▸ Required work: Copy out, word for word, the items from their beginning through the line containing "Image resolution: width=608", with both ends included.
══ Data records
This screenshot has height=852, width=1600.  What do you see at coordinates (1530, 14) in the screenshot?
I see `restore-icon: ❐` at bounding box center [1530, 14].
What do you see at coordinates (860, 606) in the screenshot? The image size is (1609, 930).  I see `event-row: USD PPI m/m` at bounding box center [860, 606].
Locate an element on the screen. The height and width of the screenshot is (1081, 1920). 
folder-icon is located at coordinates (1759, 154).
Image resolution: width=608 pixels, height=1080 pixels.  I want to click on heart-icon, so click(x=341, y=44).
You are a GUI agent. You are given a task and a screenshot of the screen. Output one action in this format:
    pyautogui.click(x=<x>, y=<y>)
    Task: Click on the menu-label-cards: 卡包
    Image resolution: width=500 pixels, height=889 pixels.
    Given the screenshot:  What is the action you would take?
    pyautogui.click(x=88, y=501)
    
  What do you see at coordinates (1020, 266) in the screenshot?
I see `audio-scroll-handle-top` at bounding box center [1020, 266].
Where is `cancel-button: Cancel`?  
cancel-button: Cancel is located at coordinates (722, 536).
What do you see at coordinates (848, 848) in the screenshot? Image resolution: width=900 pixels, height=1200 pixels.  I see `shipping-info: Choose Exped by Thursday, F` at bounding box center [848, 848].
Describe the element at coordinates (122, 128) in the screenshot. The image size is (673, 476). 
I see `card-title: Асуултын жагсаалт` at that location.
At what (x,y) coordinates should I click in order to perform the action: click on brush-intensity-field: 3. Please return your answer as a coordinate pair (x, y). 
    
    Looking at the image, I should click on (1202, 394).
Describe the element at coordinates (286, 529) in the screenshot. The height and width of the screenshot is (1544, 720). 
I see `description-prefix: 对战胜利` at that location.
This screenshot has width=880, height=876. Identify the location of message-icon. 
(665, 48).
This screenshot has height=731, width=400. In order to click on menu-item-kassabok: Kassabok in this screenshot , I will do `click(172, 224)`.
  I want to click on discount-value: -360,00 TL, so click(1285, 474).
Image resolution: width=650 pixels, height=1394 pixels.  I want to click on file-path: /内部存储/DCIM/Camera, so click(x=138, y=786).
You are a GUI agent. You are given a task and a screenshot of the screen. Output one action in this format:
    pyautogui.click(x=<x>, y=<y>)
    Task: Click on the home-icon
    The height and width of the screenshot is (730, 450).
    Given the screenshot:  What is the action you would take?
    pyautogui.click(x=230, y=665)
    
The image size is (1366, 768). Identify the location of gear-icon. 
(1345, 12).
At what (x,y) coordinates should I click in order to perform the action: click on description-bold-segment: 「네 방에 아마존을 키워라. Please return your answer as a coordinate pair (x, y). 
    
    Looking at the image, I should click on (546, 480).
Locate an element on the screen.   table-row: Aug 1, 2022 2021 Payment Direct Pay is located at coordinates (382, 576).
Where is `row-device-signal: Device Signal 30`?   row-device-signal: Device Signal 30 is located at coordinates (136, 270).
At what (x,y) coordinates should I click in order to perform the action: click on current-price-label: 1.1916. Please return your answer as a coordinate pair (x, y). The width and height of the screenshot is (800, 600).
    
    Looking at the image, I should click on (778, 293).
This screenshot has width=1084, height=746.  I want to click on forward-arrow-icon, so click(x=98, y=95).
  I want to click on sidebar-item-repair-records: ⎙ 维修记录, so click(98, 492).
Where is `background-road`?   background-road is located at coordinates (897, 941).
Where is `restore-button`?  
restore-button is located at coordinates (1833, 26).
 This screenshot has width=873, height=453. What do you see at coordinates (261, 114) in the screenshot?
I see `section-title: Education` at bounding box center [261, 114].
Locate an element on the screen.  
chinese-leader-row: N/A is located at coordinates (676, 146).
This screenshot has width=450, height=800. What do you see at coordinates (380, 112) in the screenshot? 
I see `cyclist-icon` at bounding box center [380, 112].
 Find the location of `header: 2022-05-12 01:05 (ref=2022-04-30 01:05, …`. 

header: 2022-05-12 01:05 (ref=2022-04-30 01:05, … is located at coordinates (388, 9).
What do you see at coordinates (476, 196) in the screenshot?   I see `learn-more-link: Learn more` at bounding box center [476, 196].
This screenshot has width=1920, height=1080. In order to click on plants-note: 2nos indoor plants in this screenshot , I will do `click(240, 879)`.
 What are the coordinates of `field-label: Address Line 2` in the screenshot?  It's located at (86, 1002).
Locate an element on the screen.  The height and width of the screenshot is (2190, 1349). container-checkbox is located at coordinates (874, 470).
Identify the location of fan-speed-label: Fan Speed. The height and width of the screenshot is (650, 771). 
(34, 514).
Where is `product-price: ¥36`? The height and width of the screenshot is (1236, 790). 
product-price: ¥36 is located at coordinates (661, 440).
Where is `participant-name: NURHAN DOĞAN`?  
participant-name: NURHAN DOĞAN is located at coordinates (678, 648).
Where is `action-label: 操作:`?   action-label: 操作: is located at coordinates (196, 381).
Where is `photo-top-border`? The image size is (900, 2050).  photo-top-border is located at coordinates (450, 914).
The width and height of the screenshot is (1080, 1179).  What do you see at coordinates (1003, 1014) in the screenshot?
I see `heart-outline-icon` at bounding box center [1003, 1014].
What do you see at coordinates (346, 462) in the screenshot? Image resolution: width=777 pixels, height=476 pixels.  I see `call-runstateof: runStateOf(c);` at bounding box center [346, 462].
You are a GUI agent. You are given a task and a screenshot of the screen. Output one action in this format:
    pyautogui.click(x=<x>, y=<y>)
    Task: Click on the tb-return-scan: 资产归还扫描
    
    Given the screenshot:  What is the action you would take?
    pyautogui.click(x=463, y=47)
════
▸ Your solution:
This screenshot has height=852, width=1600.  What do you see at coordinates (1530, 14) in the screenshot?
I see `restore-icon: ❐` at bounding box center [1530, 14].
What do you see at coordinates (860, 606) in the screenshot? The image size is (1609, 930).  I see `event-row: USD PPI m/m` at bounding box center [860, 606].
Locate an element on the screen. The height and width of the screenshot is (1081, 1920). 
folder-icon is located at coordinates (1759, 154).
Image resolution: width=608 pixels, height=1080 pixels.  I want to click on heart-icon, so click(x=341, y=44).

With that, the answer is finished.